Liputan6.com, Jakarta Konseling pra-pernikahan dengan pakar hubungan psikolog alias premarital counseling perlu dilakukan pasangan yang akan menikah. Perlu dicatat juga bahwa premarital konseling bukan hanya diperlukan bagi pasangan bermasalah yang akan menikah.
"Premarital counseling ini memang dirancang bagi pasangan yang akan menikah, jadi enggak hanya pada pasangan yang bermasalah," tutur psikolog dari TigaGenerasi Fathya Artha Utami ditulis Health-Liputan6.com, Minggu (30/4/2017).
Baca Juga
Premarital counseling ini baiknya dilakukan ketika pria dan wanita yang akan menikah sudah mantap. Sebaiknya tidak mepet dengan hari H pernikahan agar memiliki waktu bersama jika perlu dilakukan treatment tertentu.
Advertisement
"Kalau memang ada hal yang butuh lebih jadi ada waktu. Misalnya treatment untuk luka di masa kecil atau trauma diselingkuhi mantan sehingga membuat dirinya sekarang jadi posesif," tutur Fathya.

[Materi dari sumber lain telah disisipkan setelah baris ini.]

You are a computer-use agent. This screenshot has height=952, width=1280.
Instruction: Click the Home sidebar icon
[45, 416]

Saat menjalani premarital counseling, paling tidak ada tiga hal yang dibahas seperti dikatakan Fathya. Topik tersebut di antaranya:
1. Mengenal diri sendiri dan pasangan
Bisa jadi diri sendiri menjadi sumber masalah dalam hubungan. Namun, penting juga untuk mengenal pasangan lebih dalam. Bukan hanya tentang kesukaan atau hobinya, tapi juga hal lain. Misalnya memahami alasan dia jadi posesif atau kasar. "Nah, psikolog di sini membantu mengenal pasangan lebih dalam," imbuhnya.

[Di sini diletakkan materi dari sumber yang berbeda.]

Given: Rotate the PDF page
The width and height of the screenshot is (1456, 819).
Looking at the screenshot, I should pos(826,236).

2. Mengenal potensi konflik
Psikolog mengajak pasangan untuk memetakan potensi konflik. Mulai dari keluarga, teman, dan pekerjaan. Sehingga bisa diketahui lebih dini potensi konflik mana yang mungkin terjadi di saat pernikahan sehingga tidak sampai merusak hubungan.
3. Mengenal beban yang dibawa masing-masing
Membicarakan beban yang dibawa masing-masing dalam pernikahan mulai dari keuangan hingga keluarga dibicarakan dalam premarital counseling.